WHO: asymptomatic spread of COVID-19 rare

WHO: asymptomatic spread of COVID-19 rare

The spread of Covid-19 by someone who is not showing symptoms appears to be rare, the World Health Organization's technical lead for coronavirus response and head of the emerging diseases and zoonoses unit, Maria Van Kerkhove, said.

"From the data we have, it still seems to be rare that an asymptomatic person actually transmits onward to a secondary individual," Van Kerkhove said during a media briefing in Geneva.

"We have a number of reports from countries who are doing very detailed contact tracing. They're following asymptomatic cases, they're following contacts and they're not finding secondary transmission onward. It is very rare - and much of that is not published in the literature," she said. 

"We are constantly looking at this data and we're trying to get more information from countries to truly answer this question. It still appears to be rare that an asymptomatic individual actually transmits onward."

Van Kerkhove went on to describe how the novel coronavirus, a respiratory pathogen, spreads through droplets, which can be released when someone coughs or sneezes.

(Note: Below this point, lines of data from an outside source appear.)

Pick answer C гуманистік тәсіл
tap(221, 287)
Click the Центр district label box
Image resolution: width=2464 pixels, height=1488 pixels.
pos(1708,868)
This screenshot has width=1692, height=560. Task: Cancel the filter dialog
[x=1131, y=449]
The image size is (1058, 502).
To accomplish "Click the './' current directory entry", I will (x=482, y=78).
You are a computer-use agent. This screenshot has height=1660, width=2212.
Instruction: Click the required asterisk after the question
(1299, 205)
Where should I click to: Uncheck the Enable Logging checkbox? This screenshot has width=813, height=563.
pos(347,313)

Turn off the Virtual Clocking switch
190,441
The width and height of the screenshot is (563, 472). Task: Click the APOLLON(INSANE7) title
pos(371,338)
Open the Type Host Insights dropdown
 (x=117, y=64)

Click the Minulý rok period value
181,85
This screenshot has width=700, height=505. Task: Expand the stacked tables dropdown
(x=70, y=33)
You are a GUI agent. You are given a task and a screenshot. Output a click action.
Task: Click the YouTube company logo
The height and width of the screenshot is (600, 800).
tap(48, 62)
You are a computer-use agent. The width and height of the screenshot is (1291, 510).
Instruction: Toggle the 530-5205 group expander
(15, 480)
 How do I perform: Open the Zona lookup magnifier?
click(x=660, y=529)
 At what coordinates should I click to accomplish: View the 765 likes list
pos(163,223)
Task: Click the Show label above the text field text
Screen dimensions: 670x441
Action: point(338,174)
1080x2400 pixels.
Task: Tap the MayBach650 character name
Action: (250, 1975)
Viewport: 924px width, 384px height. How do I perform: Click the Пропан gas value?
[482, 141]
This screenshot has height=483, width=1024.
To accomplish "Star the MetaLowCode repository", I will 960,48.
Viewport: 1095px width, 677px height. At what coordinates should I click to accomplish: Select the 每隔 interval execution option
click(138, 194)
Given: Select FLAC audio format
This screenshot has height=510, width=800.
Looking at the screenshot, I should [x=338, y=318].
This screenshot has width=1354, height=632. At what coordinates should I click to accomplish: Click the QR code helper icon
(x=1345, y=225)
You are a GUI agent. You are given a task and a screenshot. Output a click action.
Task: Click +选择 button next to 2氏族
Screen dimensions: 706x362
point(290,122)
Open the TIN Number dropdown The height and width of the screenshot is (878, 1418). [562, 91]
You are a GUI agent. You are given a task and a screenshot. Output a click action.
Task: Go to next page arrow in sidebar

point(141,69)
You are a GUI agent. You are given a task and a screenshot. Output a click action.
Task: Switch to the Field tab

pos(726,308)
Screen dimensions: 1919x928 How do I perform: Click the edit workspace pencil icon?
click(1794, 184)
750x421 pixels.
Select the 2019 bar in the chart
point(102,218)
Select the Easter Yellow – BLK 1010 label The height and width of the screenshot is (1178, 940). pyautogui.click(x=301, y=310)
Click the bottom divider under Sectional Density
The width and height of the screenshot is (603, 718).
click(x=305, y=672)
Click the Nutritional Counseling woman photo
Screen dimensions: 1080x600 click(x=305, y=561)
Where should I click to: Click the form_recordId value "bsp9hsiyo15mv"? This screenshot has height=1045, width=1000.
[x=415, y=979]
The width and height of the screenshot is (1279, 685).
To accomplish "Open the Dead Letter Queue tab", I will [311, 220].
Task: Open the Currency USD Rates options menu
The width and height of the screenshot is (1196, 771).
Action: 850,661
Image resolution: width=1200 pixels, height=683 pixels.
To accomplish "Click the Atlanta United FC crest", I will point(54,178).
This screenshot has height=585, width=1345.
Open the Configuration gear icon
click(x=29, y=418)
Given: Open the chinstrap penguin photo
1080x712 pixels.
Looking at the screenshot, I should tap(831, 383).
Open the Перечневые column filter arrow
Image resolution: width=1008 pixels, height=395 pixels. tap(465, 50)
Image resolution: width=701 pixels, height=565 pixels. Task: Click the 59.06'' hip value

"It passes from an individual through infectious droplets. If we actually followed all of the symptomatic cases, isolated those cases, followed the contacts and quarantined those cases, we would drastically reduce -- I would love to be able to give a proportion of how much transmission we would actually stop -- but it would be a drastic reduction in transmission," she said.

Van Kerkhove also said that what appear to be asymptomatic cases of Covid-19 often turn out to be cases of mild disease.\

"When we actually go back and we say how many of them were truly asymptomatic, we find out that many have really mild disease," CNN cited Van Kerkhove as saying.

"They're not quote-unquote Covid symptoms, meaning they may not have developed fever yet, they may not have had a significant cough, or they may not have shortness of breath - but some may have mild disease," she said. "Having said that, we do know that there can be people who are truly asymptomatic."